* About this exercise: From the entries, return every line where the string "agent" shows up.

-=-=-=-=-

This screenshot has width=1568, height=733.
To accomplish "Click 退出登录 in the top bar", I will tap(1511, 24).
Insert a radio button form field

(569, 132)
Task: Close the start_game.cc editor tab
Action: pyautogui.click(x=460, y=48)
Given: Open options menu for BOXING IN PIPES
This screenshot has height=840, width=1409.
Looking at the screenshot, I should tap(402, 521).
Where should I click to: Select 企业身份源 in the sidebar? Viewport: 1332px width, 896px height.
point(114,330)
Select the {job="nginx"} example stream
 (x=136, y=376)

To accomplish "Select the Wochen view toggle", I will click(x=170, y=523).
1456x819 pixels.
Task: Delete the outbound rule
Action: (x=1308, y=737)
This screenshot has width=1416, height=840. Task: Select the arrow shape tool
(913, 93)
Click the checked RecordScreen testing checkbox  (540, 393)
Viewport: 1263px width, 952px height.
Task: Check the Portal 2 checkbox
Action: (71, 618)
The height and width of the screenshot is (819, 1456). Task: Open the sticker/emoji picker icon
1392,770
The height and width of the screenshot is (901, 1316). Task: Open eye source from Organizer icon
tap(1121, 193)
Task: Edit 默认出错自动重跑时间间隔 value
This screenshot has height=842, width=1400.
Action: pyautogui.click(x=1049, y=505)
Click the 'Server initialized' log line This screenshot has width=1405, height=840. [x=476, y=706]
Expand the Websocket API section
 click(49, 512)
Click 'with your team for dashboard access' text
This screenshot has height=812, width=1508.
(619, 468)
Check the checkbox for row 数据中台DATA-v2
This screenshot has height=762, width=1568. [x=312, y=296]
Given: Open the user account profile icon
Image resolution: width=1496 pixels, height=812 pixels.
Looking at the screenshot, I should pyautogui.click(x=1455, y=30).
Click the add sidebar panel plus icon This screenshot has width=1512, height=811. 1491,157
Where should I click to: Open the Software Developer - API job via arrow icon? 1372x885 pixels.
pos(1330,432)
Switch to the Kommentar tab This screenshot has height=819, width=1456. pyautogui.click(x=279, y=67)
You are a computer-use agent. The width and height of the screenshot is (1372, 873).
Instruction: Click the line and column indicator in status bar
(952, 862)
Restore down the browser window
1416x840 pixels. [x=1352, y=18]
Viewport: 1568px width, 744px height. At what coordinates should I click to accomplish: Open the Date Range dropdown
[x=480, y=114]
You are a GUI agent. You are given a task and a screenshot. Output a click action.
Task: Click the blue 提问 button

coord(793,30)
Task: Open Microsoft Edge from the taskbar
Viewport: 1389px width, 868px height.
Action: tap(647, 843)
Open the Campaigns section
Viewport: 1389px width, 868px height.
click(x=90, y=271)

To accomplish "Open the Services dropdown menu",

-=-=-=-=-

* Response area:
You are a computer-use agent. The width and height of the screenshot is (1372, 873).
You are a GUI agent. You are given a task and a screenshot. Output a click action.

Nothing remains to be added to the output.